Along the way I was told by some feminist academics that energy should not be put into working papers, for this would mean that the women involved would be deflected from publishing in mainstream outlets, which latter would benefit their careers much more. A sensible comment to make. However, when I review the SSP authors now, I can see no sign that any of the people concerned were deflected any more than I was. We all had things to say, and to say loudly, and we were saying these things in an array of outlets. A large proportion of the authors indeed became high profile academics or similar in other organisational contexts. I thought that the comment was misplaced at the time and still do now. And I still continue to publish in DIY places as a point of principle.

The SSP project came to a natural end, for its very success meant it became impossible to deal with the ever increasing print-run without it taking on the attributes of a ‘proper’ publishing enterprise, albeit one that did not actually make money, while my commitment was to my day job as an academic and regarding the family deaths that occurred at the time. No decision that ‘the end’ had been reached was made, it just became too difficult to do another title. The final title no.37, was concerned with feminist research in and on the Mass-Observation Archive.

So what is the relevance of remembering these things now? A mainstream corporate academic publishing empire is still with us and is more rapacious than it was back then in dominating the forms that academic publishing takes, in journals and monographs and textbooks, and also in gobbling up anything else we might do. There is no high profile pro-active feminist publishing that stands between us and ‘the empire’ anymore, alas. But, there is a larger reading public existing across a whole variety of platforms than ever before. And, there are technologies available that can help prevent energies being siphoned off into the distribution side of things. And, these technologies mean we can do our own thing and not be led by a publisher interested primarily in profit. And, there are still things that can best be said in forms that are not books or articles or chapters, and which have many of the attributes of old-style essays or working papers because they have an open-ended and provisional ‘for now’ character. And, in the UK at least, our academic research assessment framework is neutral about any specific publishing outlet and cares instead about the significance and reach of the work itself. And, readers are more likely be and to remain interested if things are said that are not just the same old yawn stuff that everyone else is doing, but work which takes chances and pushes at the boundaries.

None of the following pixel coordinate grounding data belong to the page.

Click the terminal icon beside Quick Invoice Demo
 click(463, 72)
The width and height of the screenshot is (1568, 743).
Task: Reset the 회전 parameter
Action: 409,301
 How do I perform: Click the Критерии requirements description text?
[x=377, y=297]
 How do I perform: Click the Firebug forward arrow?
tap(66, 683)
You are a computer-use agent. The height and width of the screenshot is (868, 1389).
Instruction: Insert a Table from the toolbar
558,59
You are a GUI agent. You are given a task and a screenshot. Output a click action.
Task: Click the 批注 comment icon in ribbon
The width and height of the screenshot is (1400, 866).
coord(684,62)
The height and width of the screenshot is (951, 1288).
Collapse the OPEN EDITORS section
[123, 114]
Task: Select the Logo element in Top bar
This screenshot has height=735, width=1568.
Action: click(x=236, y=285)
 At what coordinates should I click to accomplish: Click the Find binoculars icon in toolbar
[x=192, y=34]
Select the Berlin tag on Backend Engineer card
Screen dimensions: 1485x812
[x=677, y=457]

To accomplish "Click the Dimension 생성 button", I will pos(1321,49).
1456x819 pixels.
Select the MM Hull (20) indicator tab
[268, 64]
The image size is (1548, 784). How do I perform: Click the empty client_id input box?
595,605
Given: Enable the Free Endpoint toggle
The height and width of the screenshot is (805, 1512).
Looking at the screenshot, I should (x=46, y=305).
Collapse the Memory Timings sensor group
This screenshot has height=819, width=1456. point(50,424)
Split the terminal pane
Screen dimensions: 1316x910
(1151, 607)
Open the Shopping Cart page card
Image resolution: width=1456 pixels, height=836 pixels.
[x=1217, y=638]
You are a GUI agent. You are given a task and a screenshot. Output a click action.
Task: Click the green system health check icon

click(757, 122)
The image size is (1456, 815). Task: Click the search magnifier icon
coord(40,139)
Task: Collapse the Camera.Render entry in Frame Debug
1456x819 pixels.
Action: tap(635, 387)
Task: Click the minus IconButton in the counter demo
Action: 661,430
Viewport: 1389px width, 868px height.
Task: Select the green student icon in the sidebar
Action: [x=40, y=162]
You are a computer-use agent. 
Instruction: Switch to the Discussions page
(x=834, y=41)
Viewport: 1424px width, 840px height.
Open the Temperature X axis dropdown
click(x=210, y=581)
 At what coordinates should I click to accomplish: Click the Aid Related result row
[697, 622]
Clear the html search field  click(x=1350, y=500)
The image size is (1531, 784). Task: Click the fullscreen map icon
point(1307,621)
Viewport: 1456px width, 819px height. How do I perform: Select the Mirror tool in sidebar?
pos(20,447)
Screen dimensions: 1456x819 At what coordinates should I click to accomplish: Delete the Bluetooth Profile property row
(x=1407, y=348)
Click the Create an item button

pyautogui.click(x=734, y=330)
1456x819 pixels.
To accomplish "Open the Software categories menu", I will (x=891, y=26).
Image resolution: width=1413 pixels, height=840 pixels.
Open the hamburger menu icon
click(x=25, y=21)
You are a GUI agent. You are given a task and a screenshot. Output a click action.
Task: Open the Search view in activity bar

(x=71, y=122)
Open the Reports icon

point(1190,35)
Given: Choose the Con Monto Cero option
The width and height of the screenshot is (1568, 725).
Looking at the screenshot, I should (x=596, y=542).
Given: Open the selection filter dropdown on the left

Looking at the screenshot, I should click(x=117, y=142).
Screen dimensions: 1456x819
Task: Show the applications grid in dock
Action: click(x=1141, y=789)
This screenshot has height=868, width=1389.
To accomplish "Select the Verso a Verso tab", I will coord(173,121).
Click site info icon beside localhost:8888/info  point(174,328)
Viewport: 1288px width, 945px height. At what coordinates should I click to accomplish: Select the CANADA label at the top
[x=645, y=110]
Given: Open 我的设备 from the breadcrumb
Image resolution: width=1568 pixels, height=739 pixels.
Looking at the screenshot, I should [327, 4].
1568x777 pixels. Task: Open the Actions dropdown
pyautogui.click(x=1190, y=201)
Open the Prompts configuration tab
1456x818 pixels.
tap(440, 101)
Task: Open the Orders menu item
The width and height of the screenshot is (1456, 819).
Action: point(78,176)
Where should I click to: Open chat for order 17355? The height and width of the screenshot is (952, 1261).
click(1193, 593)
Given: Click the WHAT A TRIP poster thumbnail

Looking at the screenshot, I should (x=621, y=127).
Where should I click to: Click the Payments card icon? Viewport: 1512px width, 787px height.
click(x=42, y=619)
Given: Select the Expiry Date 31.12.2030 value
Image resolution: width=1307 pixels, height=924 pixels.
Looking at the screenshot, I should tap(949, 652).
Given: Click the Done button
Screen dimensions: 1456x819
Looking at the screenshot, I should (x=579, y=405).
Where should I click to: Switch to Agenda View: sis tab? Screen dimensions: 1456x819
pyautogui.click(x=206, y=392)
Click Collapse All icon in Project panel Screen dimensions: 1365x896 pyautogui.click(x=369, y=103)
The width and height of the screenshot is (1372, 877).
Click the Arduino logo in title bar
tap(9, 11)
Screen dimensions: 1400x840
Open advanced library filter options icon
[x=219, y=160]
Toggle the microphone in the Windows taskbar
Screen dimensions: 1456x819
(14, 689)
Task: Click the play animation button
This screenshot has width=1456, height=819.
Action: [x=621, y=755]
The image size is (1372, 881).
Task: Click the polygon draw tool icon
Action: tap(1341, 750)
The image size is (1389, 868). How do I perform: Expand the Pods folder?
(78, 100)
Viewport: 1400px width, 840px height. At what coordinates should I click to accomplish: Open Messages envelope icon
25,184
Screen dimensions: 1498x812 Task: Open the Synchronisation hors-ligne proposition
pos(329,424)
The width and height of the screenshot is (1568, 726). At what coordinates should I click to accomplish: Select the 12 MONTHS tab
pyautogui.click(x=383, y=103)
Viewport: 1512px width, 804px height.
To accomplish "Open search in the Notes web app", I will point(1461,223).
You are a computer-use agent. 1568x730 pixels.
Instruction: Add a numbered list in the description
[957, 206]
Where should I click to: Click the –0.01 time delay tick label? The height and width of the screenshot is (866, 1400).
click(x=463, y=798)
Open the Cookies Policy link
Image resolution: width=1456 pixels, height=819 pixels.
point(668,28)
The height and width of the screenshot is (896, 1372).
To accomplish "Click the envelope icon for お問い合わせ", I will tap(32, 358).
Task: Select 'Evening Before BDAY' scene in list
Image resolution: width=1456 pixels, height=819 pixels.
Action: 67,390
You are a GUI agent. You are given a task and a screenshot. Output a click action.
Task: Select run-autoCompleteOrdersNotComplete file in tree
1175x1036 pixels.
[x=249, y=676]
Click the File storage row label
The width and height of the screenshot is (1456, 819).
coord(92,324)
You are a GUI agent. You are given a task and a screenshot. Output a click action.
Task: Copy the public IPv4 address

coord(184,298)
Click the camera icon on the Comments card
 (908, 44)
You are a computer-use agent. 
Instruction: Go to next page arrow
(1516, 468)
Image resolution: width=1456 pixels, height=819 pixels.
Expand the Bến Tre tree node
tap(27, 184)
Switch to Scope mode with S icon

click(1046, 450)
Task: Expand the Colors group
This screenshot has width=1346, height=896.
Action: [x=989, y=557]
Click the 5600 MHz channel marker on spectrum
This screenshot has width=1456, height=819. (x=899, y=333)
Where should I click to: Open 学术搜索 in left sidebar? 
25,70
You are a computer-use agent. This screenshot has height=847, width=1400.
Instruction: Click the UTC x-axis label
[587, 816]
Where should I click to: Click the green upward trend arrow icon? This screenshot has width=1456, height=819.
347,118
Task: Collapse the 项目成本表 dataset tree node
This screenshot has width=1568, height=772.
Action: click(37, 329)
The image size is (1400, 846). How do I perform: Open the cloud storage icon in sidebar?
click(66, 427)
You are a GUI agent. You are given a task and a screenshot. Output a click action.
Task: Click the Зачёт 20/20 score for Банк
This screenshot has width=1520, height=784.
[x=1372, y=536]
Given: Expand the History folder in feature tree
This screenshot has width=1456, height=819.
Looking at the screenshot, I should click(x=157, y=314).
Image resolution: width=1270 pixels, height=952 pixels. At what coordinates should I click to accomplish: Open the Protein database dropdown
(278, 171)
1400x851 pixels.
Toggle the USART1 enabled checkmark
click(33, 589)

The day of the hugely selling working paper may be over but its heirs are around us and, regarding my own activities, the Olive Schreiner Letters Online and the Whites Writing Whiteness projects do some similar things (and I am also Impressed with the Discover Society venture). What these activities of my own don’t do is to bring together a large and diverse group of people, all with something to say, all saying something different, and in many cases disagreeing. This is what academic journals are supposed to do but rarely achieve because they strive for respectability and conformability. And so enter here the blog, the vlog, the podcast, and yes, the downloadable working papers that can be published on research websites. Not all blogs need be the length or sub-substance of a tweet, podcasts can act as a useful introduction or addendum to a piece of written work, working papers can presents ideas in progress and encourage debate, and people can agree, disagree and productively coexist while doing so. In short, more interesting and more innovative use could be made of the possibilities presently available – aspects of medical journals and related publishing are of considerable interest here. The now ready availability of the means for DIY publishing should be grasped and made full use of. Go for it! Let a thousand projects bloom!